Ma davvero a siena serve un surrogato del palio?
David Allegranti
L’anima di Siena respira anche senza il tufo sul Campo, i vessilli appesi all’entrata delle Contrade, persino senza le Feste Titolari. La trovi nei contradaioli affranti che quest’anno sono senza Palio ma non senza se stessi.
Bastava ascoltare il canto della verbena riecheggiare dalle case durante il lockdown per capire come Siena riesca costantemente a reiterare se stessa, la sua ritualità, la propria comunità, il proprio senso d’appartenenza, anche nei tratti deteriori e ossessivi, che poi sono quelli più affascinanti per i forestieri che s’avvicinano alla città con l’animo dell’esploratore.
D’altronde, come spiega Duccio Balestracci nel suo bel libro sul Palio pubblicato da Laterza, le corse del 2 luglio e del 16 agosto sono lo spettacolo, ma prima c’è tutto il resto. E l’unicità del Palio di Siena (e quindi di Siena stessa) non è tanto o non solo per lo spettacolo in sé, scrive Balestracci «quanto perché dietro di esso c’è una stratificazione di memoria e partecipazione identitaria che coinvolge completamente, in ogni momento della vita, i contradaioli». Quello che costituisce l’elemento fondamentale per i senesi «non è, quindi, esclusivamente la corsa, ma sono la Contrada e il senso di appartenenza ad essa, fattori senza i quali il Palio sarebbe solo una gara ippica preceduta da un sontuoso corteo».
La forza di Siena sta, fra le altre cose, nel suo meraviglioso istinto di autoconservazione che la precede. Precede la città e tutte le sue propaggini, dalla politica alla finanza. Il che, come sanno i lettori, è anche stata motivo dei suoi malesseri, malanni e distruzioni. Persino delle sue disfuzioni.

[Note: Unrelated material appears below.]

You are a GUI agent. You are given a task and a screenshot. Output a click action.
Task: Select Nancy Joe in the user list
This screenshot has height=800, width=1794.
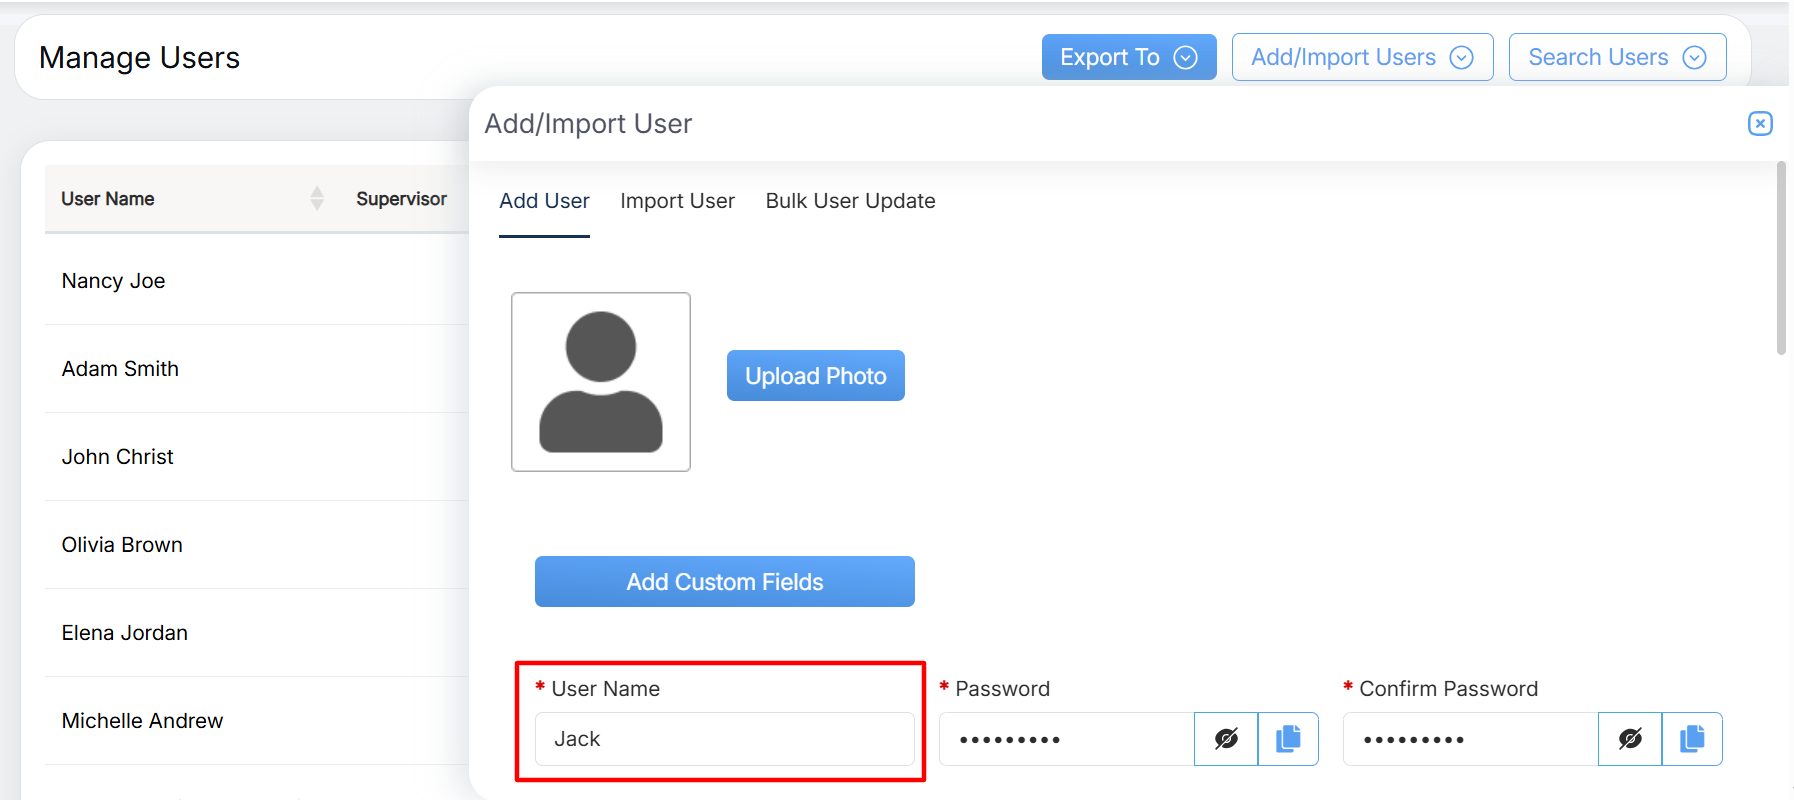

Perdere la propria festa è doloroso ma è un evento isolato. Dunque, la classe dirigente della città dovrebbe essere la prima a non insistere con il Palio straordinario per quest’anno. Il sindaco di Siena, invece, Luigi De Mossi, continua seppur a giorni a alterni a titillare i senesi, lasciando aperta una possibilità: «La nostra amministrazione non si è mai tirata indietro», ha detto qualche giorno fa il sindaco a SienaNews. «Emblematico il Palio straordinario di ottobre 2018. Ovviamente se ci fosse una esplicita richiesta da parte dei capitani, valuteremo l’ipotesi di correre uno straordinario. Però, il Palio è una festa secolare e non possiamo pensare di farlo con il distanziamento o con le mascherine. Un conto è la richiesta delle contrade, un conto è la situazione sanitaria: solo se ci saranno le condizioni per effettuare un Palio per il popolo potremo seriamente prendere in considerazione l’idea di correre».
La questione però non riguarda solo l’emergenza sanitaria, le sue conseguenze o la fine del distanziamento sociale. Organizzare il Palio costa e la macchina che ci sta dietro è molto complessa. Le Contrade, che sono una comunità viva, hanno sofferto del lockdown come tutti. Non hanno potuto organizzare cene con cui finanziarsi, hanno ripreso le attività da pochi giorni.
Si dirà: a settembre le cose andranno meglio e poi, vedete?, i tifosi del Napoli scendono in piazza a baciarsi e abbracciarsi per la vittoria della Coppa Italia; in piazza la gente va a fare manifestazioni politiche (qualcuna pure di dubbio gusto, vedi il generale Pappalardo). Perché noialtri no?, si chiedono comprensibilmente i contradaioli. Eppure se c’è una cosa che questa emergenza sanitaria ha insegnato è il senso di responsabilità per gli altri e per se stessi. Un principio che andrebbe applicato d’ora in poi ovunque, non solo nelle emergenze sanitarie.
Chi governa le istituzioni dovrebbe pensare anzitutto a questo anziché solleticare l’interesse della pubblica opinione con sortite populiste. Specie quando di mezzo c’è il senso d’appartenenza a una comunità, quando ci sono riti e tradizioni. Claudio Rossi, Rettore del Magistrato delle Contrade, dice che non possono esistere surrogati del Palio. Un Palio straordinario, naturalmente, non lo sarebbe. Ma l’approccio con cui viene presentata l’eventualità lo è. Un surrogato di indecisionismo, peraltro. A che pro?